- [Given problem 1] Summarize the mobile home park report in two sentences.
++++ Provided text
Residents purchased the Animas River View mobile home park from its corporate owner earlier this year. Now, they run it as a co-op.
Lucas Brady Woods
/
KSJD
Residents purchased the Animas River View mobile home park from its corporate owner earlier this year. Now, they run it as a co-op.

With rents at mobile home parks rising across the mountain west, some residents are taking matters into their own hands to keep prices down. One park in Durango, Colorado, was purchased by residents earlier this year and is being run as a co-op. Now, other communities in Southwest Colorado are considering emulating the model. For KSJD News and Rocky Mountain Community Radio, Lucas Brady Woods has this report.

Historically, mobile-home or manufactured-home communities have served as an important source of low to middle-income housing across the West. But these days, residents of these communities are often subject to rent increases and buyouts without much protection. And in some cases, that means park residents are being displaced.

Lisa Bloomquist is the executive director of Homes Fund, a nonprofit housing organization that works with some mobile home parks in Southwest Colorado.

“When rents in these communities are going up, you know, 40% a year,” says Bloomquist. “It's just what people are having to pay, or else they're getting foreclosed on and giving up their house entirely.”

But a number of manufactured home communities have found a way to counteract this trend - by becoming their own landlords. In Colorado, a state law that was passed back in 2019 gives residents at a park first dibs on buying their park if it goes up for sale. That’s exactly how the Animas River View Park in Durango was purchased by its residents.

Before the park was purchased by residents, rising rents were likely going to force out residents who had lived there for decades.
Lucas Brady Woods
/
KSJD
Before the park was purchased by residents, rising rents were likely going to force out residents who had lived there for decades.
++++++++
++++ Data for this task
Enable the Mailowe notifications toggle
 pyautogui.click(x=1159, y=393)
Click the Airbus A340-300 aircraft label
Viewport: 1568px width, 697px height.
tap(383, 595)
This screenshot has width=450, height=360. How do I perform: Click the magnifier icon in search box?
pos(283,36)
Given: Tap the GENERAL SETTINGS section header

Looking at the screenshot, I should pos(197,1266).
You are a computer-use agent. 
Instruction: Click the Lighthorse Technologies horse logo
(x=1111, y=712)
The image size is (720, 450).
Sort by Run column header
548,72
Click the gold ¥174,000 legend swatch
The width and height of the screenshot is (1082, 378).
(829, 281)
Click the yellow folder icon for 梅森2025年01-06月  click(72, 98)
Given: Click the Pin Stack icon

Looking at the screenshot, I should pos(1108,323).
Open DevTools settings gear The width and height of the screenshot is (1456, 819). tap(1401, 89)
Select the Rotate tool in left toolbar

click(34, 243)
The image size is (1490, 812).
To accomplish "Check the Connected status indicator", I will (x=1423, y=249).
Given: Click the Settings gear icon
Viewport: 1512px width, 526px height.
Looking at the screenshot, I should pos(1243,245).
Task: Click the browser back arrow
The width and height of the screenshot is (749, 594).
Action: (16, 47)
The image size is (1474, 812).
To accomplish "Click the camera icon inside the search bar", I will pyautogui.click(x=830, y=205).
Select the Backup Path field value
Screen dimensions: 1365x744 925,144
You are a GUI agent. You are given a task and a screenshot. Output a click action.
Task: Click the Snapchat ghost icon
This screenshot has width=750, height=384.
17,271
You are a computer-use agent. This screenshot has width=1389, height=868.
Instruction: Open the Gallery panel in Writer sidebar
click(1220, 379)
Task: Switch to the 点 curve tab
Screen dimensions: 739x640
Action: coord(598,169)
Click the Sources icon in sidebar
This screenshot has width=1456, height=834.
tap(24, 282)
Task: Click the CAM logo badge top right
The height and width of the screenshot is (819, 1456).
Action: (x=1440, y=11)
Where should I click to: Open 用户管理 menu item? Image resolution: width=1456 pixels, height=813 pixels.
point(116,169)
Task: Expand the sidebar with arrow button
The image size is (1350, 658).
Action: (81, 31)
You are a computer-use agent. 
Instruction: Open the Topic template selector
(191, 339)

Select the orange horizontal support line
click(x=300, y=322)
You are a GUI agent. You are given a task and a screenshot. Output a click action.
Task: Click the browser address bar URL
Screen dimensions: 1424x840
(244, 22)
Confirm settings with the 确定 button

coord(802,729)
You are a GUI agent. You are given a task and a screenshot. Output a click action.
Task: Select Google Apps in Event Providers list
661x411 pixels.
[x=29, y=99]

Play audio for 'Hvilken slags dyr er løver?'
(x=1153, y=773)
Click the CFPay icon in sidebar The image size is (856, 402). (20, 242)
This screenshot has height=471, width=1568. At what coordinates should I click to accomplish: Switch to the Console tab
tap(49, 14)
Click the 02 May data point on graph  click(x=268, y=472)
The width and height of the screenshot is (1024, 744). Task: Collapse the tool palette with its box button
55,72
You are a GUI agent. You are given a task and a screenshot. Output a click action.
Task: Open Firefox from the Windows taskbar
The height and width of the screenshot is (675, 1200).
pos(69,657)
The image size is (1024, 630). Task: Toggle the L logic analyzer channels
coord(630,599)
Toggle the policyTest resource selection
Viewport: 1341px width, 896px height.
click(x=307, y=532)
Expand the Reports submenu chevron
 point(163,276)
++++++++
- [Given problem 2] Copy the records word for word, starting at their first line and stopping after the line that contains "(x=1111, y=712)".

- [Written reply 1] Facing steep rent increases, residents of the Animas River View mobile home park in Durango, Colorado, bought the park from its corporate owner earlier this year under a 2019 state law that gives residents first chance to buy their park when it goes up for sale, and they now run it as a co-op. Other communities in Southwest Colorado are considering the same model.

- [Written reply 2]
Enable the Mailowe notifications toggle
 pyautogui.click(x=1159, y=393)
Click the Airbus A340-300 aircraft label
Viewport: 1568px width, 697px height.
tap(383, 595)
This screenshot has width=450, height=360. How do I perform: Click the magnifier icon in search box?
pos(283,36)
Given: Tap the GENERAL SETTINGS section header

Looking at the screenshot, I should pos(197,1266).
You are a computer-use agent. 
Instruction: Click the Lighthorse Technologies horse logo
(x=1111, y=712)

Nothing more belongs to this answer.